> _What the exercise asks_
Where the string "target" appears in a line of the data, show that line.

> _Records provided_
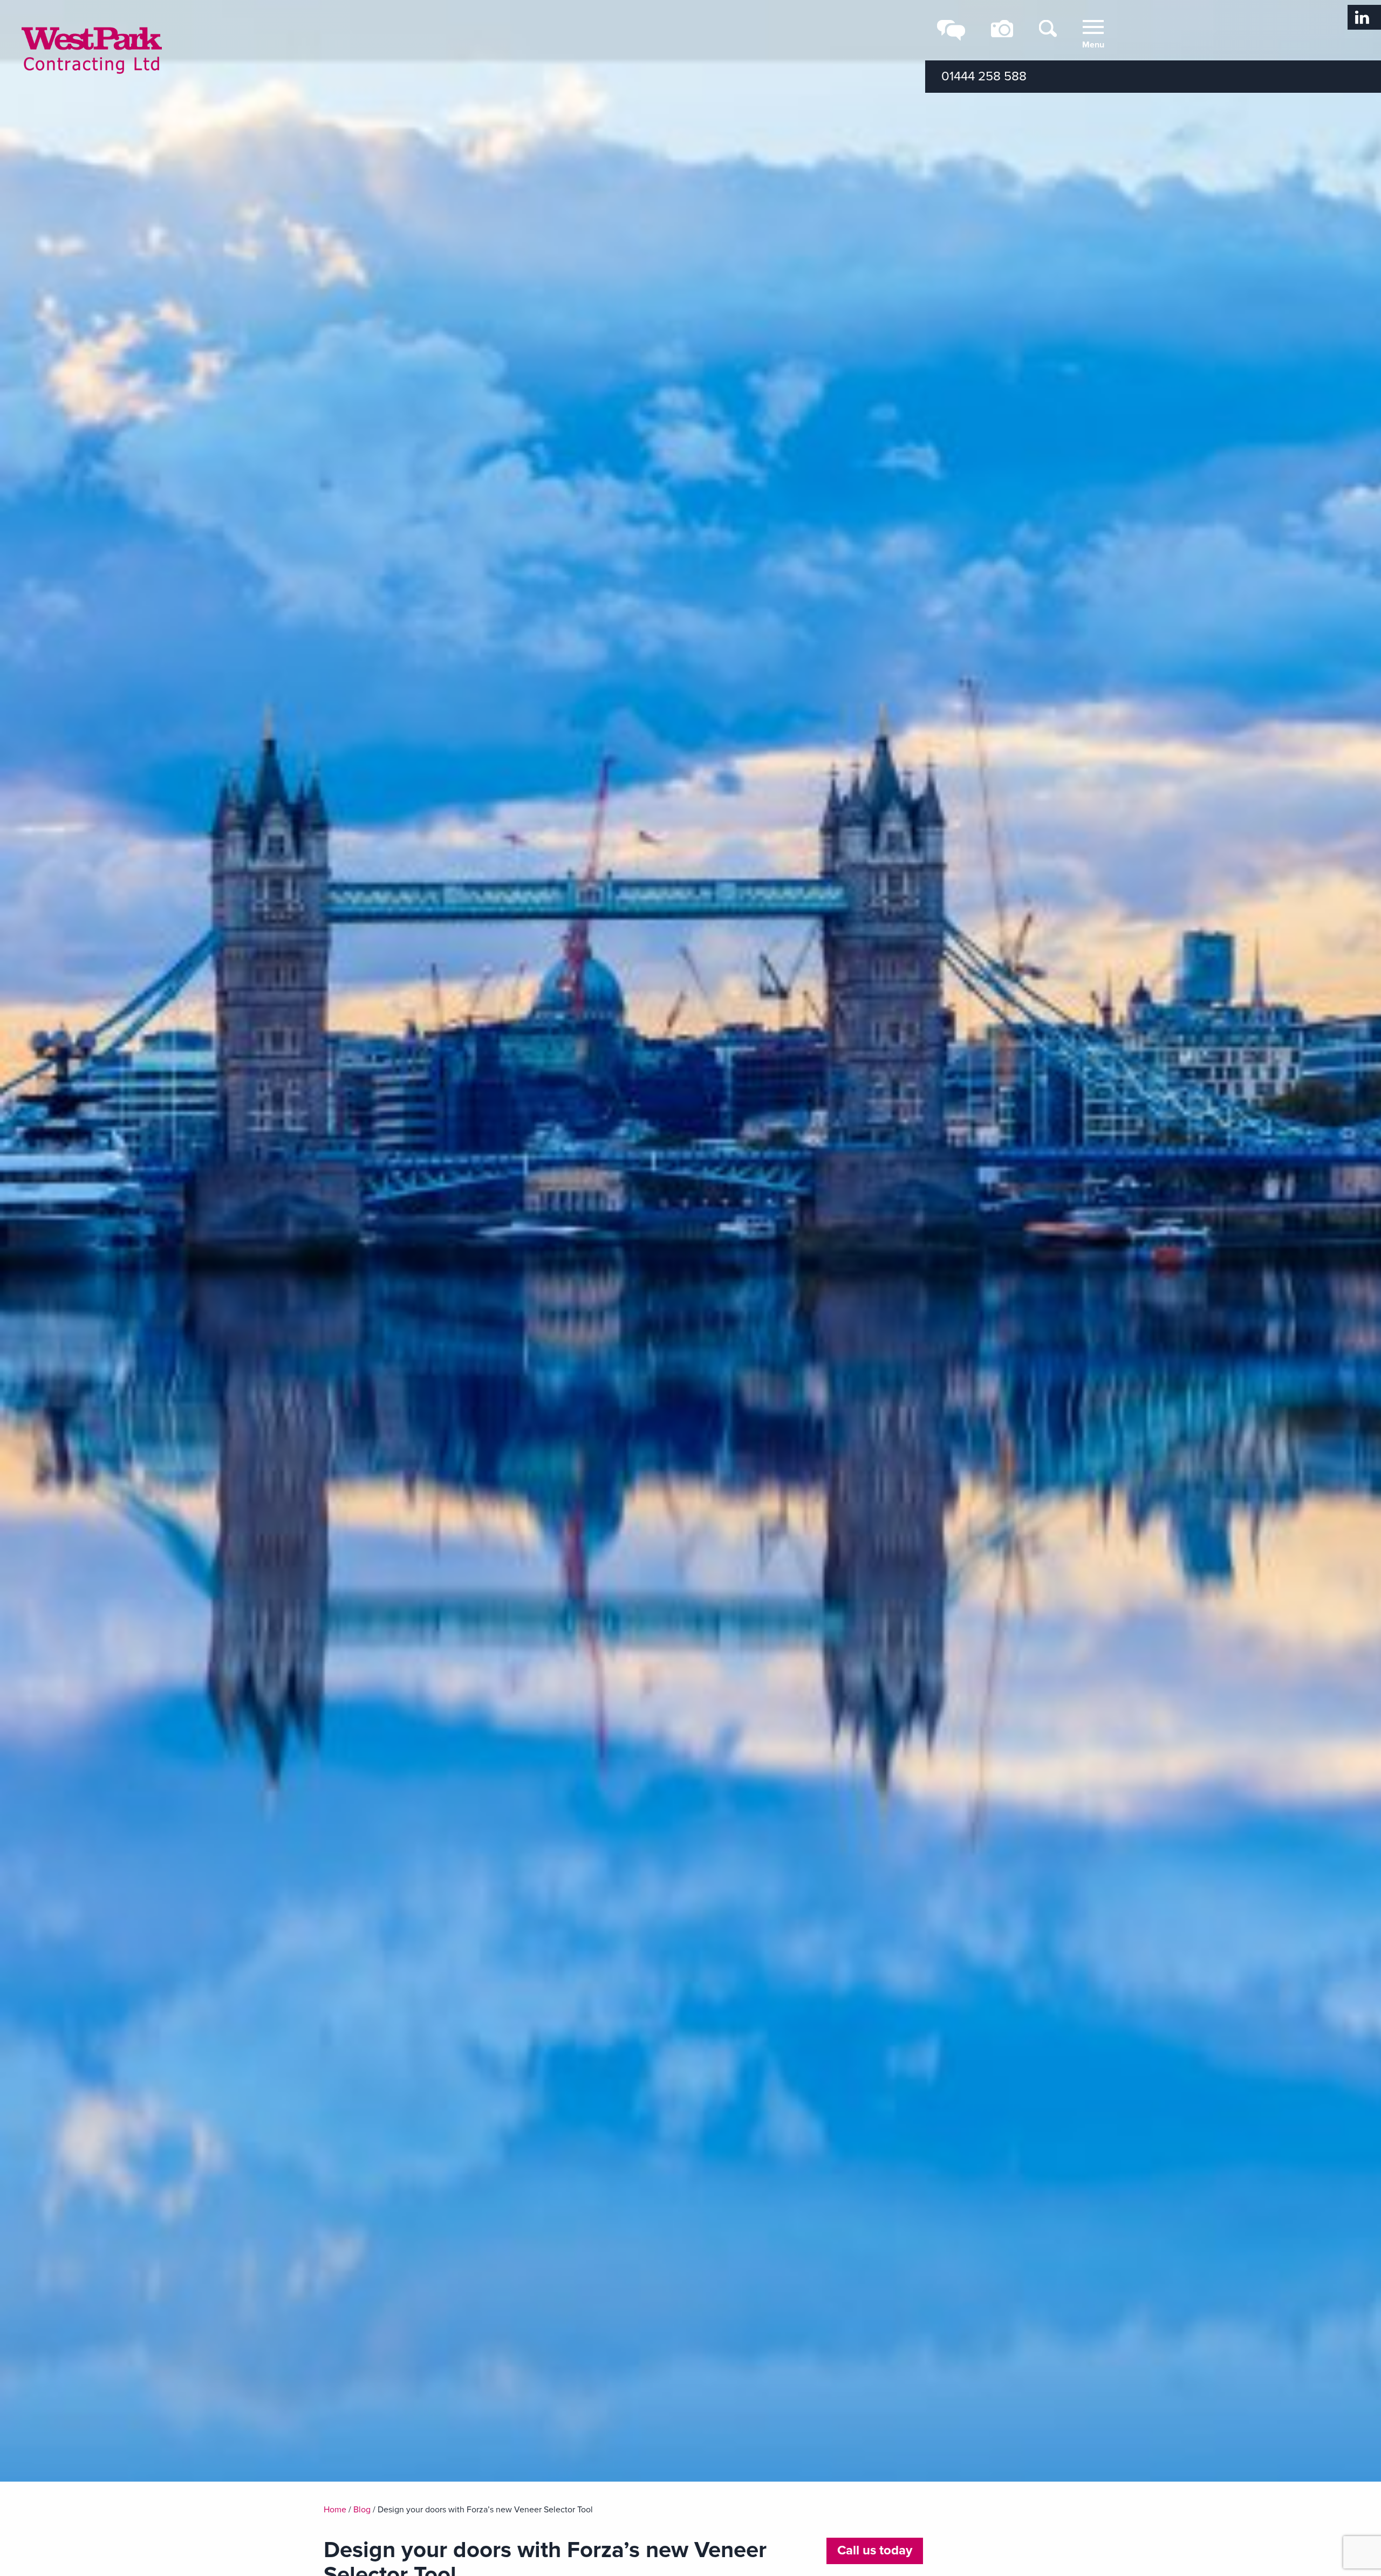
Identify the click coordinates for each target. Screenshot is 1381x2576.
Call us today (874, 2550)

...

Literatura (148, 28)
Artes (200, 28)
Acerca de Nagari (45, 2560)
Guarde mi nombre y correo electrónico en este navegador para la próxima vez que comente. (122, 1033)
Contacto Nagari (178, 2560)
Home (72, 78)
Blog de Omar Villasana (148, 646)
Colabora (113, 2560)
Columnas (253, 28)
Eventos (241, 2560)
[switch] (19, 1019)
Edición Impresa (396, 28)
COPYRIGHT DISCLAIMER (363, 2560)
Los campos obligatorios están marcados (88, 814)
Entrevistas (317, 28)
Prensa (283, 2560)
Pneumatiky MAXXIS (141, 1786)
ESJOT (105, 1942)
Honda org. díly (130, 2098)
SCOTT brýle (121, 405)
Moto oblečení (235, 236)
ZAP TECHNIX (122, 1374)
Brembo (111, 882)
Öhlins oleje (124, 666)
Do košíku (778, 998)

---

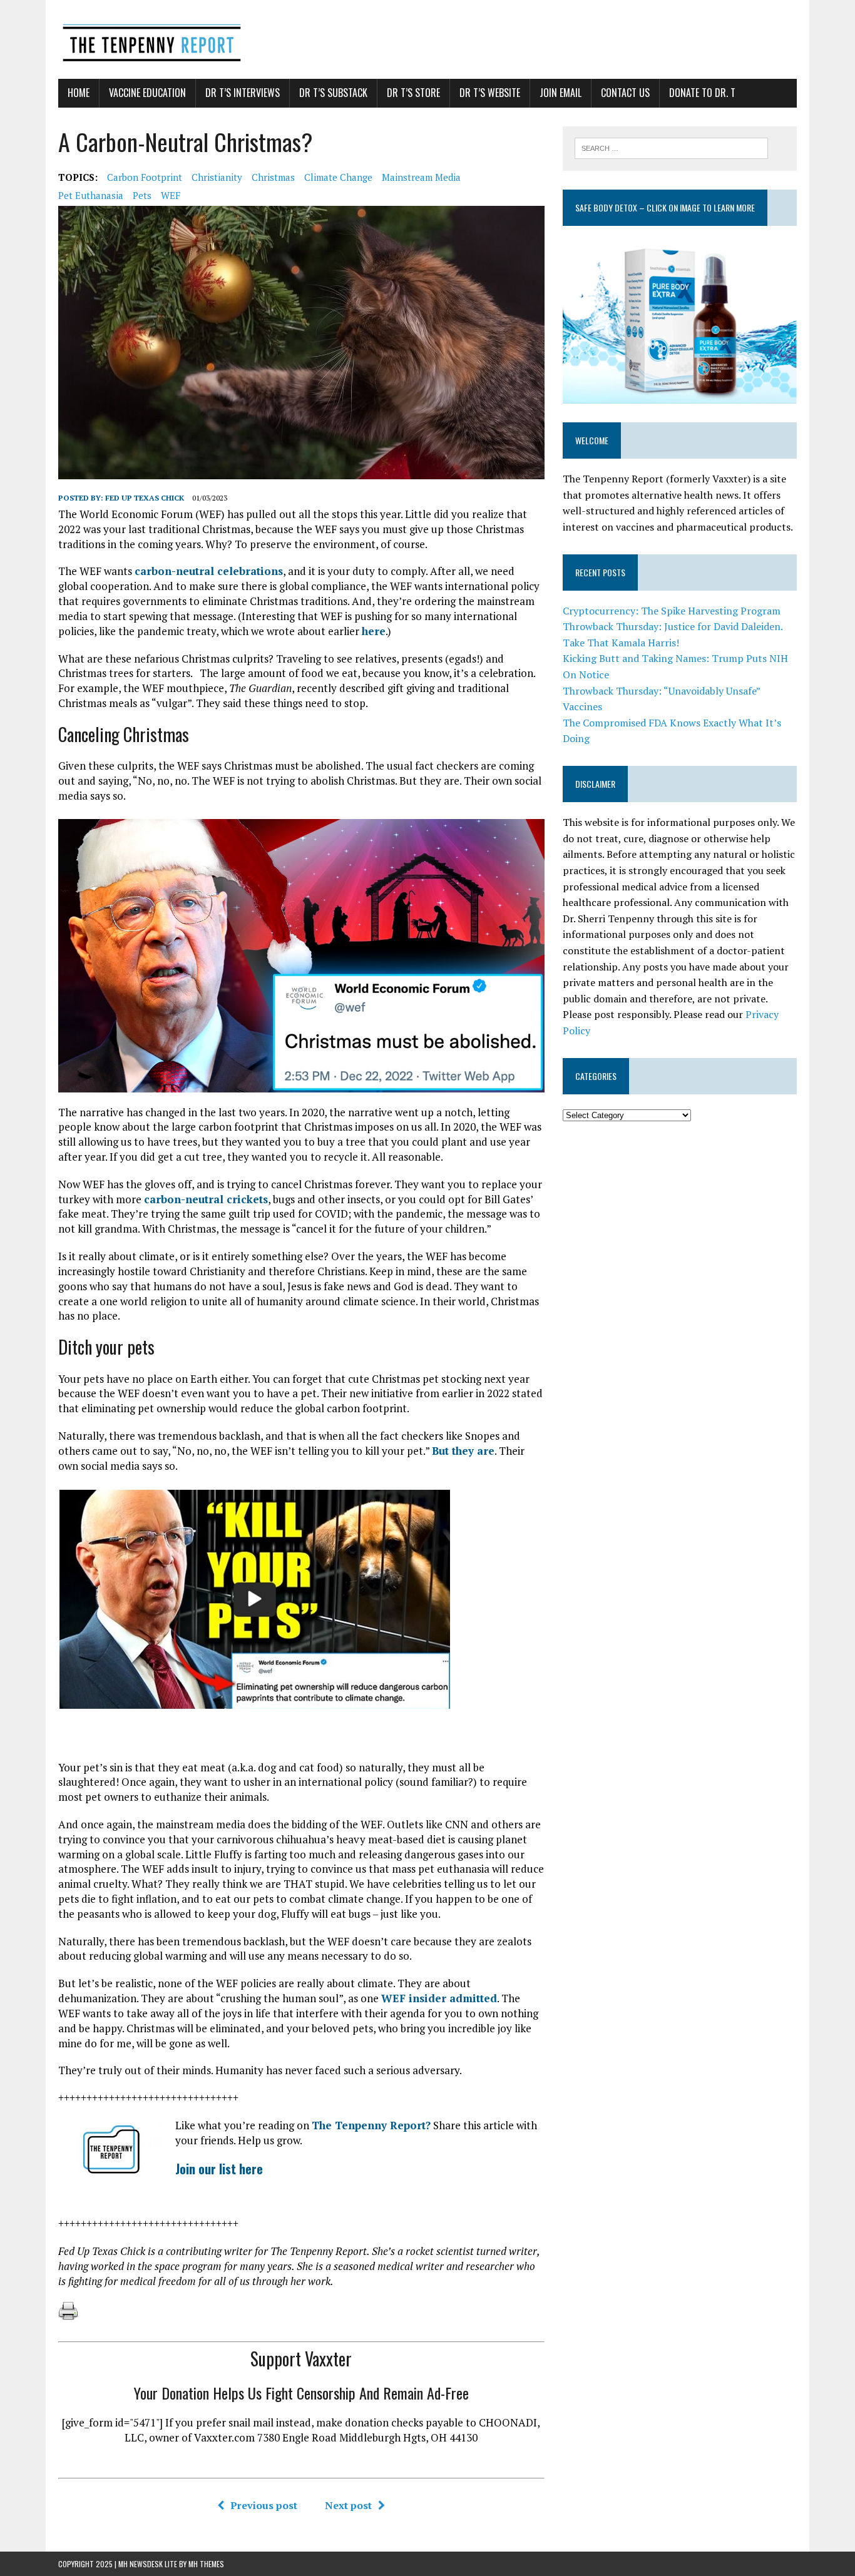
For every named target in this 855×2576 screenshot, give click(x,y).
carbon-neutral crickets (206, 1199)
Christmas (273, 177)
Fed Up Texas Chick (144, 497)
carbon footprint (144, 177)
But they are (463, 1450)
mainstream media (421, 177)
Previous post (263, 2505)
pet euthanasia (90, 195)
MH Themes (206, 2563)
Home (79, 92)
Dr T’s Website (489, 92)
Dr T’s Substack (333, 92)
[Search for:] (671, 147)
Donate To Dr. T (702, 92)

> _Written solution_
Identify the click coordinates for each target. Screenshot is 1381x2576.
For every named target in this 855×2576 screenshot, give click(x,y).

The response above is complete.